-- Yapmanız gerekenler --
1/ Alıntı metinde "اَلسَّلَامُ عَلَيْكُمْ وَ" ifadesinden "muvaffakiyetinizi tebrik ederiz." ifadesine kadar uzanan kısmı aynen yazın.
2/ Alıntı metne göre seksen senelik bir manevî ömr-ü baki kazandıran nedir?

اَلسَّلَامُ عَلَيْكُمْ وَ رَحْمَةُ اللّٰهِ وَ بَرَكَاتُهُ اَبَدًا دَائِمًا بِاسْمِهٖ سُبْحَانَهُ
Aziz, sıddık kardeşlerim;
Evvelen: Seksen sene bir manevî ömr-ü baki kazandıran şuhur-u selâsenizi ve mübarek kudsî gecelerinizi ve leyle-i regaibinizi ve leyle-i miracınızı ve leyle-i beratınızı ve leyle-i kadrinizi ruh u canımızla tebrik ve her bir Nurcunun manevî kazançları ve duaları umum kardeşleri hakkında makbuliyetini rahmet-i ilâhiyeden rica ve hizmet-i Nuriyede muvaffakiyetinizi tebrik ederiz.
Saniyen: Tesemmüm vesilesiyle nisyan-ı mutlak hastalığının musibeti, benim hakkımda bir nimet ve merhamet hükmüne ve bazı hakaikın keşfine bir anahtar olduğunu bana çok acımamak için haber veriyorum. Fakat, yine duanızı ruh u canımla rica ediyorum.

-- Sağlanan veriler --

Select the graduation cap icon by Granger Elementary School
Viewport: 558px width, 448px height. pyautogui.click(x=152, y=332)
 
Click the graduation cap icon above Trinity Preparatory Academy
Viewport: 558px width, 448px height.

-- Beklenen cevaplar --
1/
اَلسَّلَامُ عَلَيْكُمْ وَ رَحْمَةُ اللّٰهِ وَ بَرَكَاتُهُ اَبَدًا دَائِمًا بِاسْمِهٖ سُبْحَانَهُ
Aziz, sıddık kardeşlerim;
Evvelen: Seksen sene bir manevî ömr-ü baki kazandıran şuhur-u selâsenizi ve mübarek kudsî gecelerinizi ve leyle-i regaibinizi ve leyle-i miracınızı ve leyle-i beratınızı ve leyle-i kadrinizi ruh u canımızla tebrik ve her bir Nurcunun manevî kazançları ve duaları umum kardeşleri hakkında makbuliyetini rahmet-i ilâhiyeden rica ve hizmet-i Nuriyede muvaffakiyetinizi tebrik ederiz.

2/ Alıntı metne göre seksen senelik bir manevî ömr-ü baki kazandıran, şuhur-u selâsedir.